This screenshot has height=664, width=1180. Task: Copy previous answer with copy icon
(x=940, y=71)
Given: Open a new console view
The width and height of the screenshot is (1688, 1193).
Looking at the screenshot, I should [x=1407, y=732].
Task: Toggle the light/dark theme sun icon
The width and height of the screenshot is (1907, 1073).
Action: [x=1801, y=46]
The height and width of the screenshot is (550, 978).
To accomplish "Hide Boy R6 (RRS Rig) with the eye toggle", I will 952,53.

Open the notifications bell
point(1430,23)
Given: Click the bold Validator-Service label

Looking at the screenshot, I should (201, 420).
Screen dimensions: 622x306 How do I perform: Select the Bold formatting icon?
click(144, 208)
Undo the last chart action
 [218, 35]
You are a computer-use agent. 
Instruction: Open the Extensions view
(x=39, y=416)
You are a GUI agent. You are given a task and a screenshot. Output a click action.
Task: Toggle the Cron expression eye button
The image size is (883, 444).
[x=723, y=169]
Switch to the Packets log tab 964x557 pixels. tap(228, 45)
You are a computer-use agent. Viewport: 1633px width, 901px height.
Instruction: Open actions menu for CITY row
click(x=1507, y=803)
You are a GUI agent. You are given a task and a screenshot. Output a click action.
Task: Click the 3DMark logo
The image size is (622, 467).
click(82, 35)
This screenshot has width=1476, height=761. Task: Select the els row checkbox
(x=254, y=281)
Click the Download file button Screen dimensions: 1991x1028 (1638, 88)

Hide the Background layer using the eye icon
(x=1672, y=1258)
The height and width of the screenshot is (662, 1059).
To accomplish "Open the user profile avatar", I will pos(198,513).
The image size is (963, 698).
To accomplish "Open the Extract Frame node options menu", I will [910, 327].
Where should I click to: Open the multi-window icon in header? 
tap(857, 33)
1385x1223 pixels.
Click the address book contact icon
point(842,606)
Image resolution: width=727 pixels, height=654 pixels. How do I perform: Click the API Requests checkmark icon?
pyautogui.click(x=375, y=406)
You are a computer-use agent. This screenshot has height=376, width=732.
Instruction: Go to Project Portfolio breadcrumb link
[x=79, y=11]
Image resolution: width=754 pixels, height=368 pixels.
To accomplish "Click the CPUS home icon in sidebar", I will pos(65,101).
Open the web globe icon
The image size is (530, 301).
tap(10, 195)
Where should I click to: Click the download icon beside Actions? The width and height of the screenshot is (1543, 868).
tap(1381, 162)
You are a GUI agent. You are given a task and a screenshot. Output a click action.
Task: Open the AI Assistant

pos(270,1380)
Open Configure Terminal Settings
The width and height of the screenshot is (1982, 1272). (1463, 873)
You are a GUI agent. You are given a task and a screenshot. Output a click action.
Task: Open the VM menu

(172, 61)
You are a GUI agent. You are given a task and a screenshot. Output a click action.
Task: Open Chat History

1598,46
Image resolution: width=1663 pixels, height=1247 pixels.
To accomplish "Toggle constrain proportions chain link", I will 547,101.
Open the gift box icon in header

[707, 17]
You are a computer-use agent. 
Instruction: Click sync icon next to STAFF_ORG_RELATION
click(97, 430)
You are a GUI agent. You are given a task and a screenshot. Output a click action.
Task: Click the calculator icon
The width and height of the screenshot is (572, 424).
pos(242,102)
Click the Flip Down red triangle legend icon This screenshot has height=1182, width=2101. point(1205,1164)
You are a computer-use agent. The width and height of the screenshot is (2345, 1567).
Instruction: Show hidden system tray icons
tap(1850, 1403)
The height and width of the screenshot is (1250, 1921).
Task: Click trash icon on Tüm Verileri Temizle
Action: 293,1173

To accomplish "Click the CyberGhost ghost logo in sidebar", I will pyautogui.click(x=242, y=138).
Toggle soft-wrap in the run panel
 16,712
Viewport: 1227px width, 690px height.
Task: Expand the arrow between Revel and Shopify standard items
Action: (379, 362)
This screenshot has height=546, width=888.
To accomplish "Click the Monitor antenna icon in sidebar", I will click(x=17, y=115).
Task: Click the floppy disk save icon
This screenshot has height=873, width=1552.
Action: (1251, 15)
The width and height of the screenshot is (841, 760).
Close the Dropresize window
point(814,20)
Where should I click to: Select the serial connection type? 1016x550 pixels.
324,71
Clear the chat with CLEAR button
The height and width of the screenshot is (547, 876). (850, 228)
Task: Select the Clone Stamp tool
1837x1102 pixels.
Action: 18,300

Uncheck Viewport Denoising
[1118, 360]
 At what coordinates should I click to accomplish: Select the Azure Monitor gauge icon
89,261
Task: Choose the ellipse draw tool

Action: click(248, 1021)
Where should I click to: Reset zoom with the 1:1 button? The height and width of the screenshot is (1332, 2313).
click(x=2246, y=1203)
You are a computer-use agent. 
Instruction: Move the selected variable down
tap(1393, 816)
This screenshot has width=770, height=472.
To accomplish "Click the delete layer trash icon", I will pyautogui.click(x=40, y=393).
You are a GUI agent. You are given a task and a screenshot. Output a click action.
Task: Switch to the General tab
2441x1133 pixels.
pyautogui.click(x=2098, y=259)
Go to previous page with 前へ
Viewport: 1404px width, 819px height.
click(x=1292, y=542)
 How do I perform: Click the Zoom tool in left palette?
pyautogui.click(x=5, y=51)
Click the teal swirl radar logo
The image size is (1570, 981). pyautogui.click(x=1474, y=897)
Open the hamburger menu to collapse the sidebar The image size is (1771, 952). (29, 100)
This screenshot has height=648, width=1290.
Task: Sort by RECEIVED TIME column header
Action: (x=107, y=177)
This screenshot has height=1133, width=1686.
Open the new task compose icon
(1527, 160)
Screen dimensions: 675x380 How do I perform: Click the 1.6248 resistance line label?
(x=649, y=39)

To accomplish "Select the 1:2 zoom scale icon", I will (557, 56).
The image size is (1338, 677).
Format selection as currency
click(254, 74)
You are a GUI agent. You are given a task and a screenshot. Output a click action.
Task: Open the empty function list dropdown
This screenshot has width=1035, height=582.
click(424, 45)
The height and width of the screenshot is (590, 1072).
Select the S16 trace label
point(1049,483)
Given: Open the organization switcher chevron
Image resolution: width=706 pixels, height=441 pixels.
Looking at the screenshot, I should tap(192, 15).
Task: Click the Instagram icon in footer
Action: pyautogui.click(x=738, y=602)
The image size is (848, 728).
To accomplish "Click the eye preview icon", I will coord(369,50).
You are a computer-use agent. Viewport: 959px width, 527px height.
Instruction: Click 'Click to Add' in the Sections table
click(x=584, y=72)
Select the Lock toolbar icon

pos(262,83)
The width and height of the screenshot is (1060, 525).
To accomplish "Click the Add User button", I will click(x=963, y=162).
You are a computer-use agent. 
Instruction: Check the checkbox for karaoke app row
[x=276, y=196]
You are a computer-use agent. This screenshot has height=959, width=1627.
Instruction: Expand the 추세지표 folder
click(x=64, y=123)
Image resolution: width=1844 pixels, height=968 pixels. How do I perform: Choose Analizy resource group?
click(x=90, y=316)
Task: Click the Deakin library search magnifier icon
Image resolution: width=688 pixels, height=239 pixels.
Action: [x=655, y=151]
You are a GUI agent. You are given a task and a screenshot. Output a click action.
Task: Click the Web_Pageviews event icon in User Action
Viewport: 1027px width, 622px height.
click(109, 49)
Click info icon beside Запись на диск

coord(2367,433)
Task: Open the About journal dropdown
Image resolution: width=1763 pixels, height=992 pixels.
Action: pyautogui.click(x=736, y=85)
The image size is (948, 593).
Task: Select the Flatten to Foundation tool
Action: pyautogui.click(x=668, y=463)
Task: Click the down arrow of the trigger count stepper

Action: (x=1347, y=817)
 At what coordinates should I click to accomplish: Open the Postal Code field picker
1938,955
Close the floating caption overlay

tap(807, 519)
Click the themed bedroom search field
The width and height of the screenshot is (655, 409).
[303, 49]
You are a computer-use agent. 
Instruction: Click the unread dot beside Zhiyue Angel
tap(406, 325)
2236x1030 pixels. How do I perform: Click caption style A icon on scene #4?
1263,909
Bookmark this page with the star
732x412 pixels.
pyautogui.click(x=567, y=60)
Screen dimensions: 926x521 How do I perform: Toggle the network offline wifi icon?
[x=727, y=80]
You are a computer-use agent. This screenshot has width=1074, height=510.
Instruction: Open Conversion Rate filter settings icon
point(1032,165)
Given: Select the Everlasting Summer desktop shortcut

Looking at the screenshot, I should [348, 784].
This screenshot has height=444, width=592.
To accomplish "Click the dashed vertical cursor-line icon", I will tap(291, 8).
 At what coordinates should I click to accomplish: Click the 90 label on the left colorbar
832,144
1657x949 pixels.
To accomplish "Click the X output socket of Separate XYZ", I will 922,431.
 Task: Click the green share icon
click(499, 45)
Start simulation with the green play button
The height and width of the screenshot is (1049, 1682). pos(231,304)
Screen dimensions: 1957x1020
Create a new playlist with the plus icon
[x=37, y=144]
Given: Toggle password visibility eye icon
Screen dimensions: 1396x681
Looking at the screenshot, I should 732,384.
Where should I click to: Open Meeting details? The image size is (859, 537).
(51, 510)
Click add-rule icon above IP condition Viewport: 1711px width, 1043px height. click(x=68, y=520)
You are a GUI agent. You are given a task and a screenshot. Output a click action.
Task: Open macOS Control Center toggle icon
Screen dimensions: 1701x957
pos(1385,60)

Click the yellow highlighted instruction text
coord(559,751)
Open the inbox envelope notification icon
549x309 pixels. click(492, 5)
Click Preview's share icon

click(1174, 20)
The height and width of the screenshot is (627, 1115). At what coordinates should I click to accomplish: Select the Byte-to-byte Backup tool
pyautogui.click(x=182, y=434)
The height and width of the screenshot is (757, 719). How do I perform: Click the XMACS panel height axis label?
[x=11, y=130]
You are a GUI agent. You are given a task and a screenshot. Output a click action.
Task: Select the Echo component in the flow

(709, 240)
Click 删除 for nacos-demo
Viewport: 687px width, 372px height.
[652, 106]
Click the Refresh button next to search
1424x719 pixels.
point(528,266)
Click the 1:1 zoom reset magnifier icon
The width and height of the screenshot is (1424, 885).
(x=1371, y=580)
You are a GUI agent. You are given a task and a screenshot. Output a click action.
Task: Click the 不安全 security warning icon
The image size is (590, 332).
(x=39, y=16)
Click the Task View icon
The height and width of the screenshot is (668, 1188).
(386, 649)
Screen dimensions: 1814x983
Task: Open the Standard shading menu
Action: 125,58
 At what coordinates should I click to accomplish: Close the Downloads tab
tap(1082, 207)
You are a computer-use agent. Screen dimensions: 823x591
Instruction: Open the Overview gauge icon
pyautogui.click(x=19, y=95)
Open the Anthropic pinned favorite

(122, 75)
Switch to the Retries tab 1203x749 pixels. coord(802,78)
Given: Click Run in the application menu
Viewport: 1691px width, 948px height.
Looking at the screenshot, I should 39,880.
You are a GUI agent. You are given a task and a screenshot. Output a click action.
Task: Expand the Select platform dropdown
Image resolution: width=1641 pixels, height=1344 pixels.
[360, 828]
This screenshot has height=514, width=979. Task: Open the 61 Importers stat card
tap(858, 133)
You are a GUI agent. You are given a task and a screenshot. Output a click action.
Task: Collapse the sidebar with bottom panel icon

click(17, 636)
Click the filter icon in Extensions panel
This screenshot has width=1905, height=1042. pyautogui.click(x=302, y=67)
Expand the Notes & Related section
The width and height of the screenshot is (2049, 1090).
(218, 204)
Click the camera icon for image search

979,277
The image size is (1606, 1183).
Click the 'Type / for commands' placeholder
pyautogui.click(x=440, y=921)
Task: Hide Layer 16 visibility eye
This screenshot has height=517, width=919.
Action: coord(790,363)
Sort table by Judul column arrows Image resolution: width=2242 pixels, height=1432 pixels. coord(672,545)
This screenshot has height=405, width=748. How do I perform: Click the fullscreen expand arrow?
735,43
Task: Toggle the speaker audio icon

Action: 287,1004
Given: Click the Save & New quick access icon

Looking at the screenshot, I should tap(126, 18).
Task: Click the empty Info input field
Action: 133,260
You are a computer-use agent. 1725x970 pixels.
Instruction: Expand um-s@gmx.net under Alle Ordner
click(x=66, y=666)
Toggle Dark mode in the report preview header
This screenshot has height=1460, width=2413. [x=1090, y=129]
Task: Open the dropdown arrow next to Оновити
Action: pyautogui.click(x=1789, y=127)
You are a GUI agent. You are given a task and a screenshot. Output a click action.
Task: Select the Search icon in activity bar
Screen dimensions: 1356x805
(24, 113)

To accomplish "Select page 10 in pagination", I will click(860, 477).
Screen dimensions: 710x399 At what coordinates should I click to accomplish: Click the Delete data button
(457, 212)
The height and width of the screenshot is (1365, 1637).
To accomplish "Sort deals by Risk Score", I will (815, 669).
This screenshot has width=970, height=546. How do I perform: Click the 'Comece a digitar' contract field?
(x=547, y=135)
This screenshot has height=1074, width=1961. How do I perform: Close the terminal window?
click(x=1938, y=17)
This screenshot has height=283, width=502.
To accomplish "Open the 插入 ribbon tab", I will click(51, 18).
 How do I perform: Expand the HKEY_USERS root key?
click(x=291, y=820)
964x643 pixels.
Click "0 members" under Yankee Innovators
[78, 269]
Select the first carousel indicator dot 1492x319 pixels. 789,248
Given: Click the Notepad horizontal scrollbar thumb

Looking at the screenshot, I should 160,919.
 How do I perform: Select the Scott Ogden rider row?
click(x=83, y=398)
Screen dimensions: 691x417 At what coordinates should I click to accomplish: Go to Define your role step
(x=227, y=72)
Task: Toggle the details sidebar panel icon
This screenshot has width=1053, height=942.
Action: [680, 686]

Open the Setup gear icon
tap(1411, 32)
******
Whenever a line of the data includes "magnifier", copy that line.

Task: Click the Deakin library search magnifier icon
Click the 1:1 zoom reset magnifier icon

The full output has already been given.